Há os relacionamentos intermediários, mais ou menos saudáveis, nos quais, os envolvidos, mesmo com suas dificuldades e limitações, procuram preservar o respeito e buscam recursos sadios para desvencilharem-se dos embaraços e dos desencontros das interações, sejam familiares, conjugais ou pertencendo a outros encontros afetivos.
Na contraposição, há os relacionamentos tóxicos, no qual os envolvidos ficam atrelados, “embolados” um no outro, sem a existência de seres individualizados ou autênticos, sem vislumbrar possibilidades de libertação. Relacionamentos repletos de chantagens, sabotagens, comunicações indiretas, insinuações, obrigações, cobranças, controle e jogos de poder.
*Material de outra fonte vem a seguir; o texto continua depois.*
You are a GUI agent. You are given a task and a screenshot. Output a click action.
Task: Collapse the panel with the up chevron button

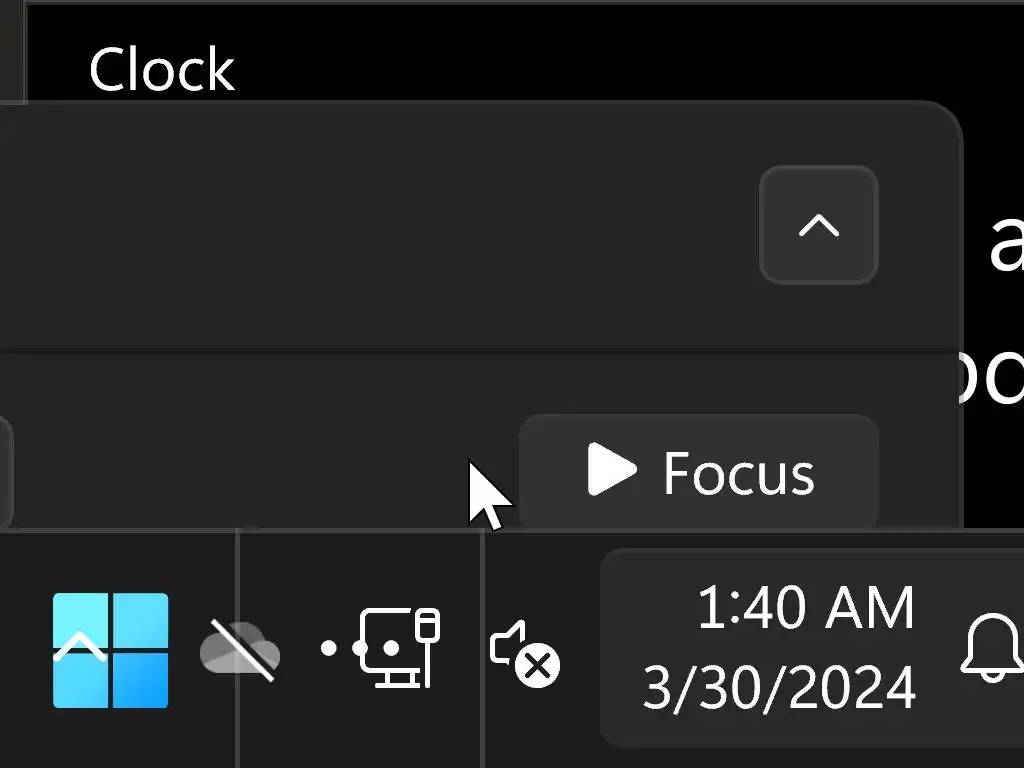[x=818, y=225]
Há os relacionamentos abusivos, igualmente tóxicos, mas em uma proporção que afeta diretamente a integridade do indivíduo vitimado, seja por abusos físicos, sexuais ou emocionais. Relações predominantemente de poder, nas quais dominadores e dominados, se mesclam em um paralisante jogo de coações e humilhações e cujas consequências são passíveis inclusive de intervenções judiciais.
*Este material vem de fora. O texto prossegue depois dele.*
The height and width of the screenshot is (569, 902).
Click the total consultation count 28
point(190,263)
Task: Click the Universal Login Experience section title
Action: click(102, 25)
As relações tóxicas/abusivas, tem caráter destrutivo e escravizante, necessitando que os envolvidos e os sobreviventes busquem recursos para se libertarem do enredamento e das cicatrizes produzidas pela toxicidade sofrida.
Portanto, conhecer as conquistas e insucessos, enganos e acertos, bem como, os padrões de funcionamento predominantes em nossa infância, equivale a desenhar um mapa para guiar os possíveis percalços e encruzilhadas que a trama herdada aponta, bem como, viabiliza criar saídas e atalhos para estabelecer caminhos familiares futuros mais saudáveis.
O universo dos relacionamentos, como tudo que pertence ao contexto psicológico, somente pode ser efetiva e autenticamente vivenciado quando desvendados os mistérios e sutilezas entranhadas nas histórias de cada pessoa, ou a partir, do genuíno autoconhecimento.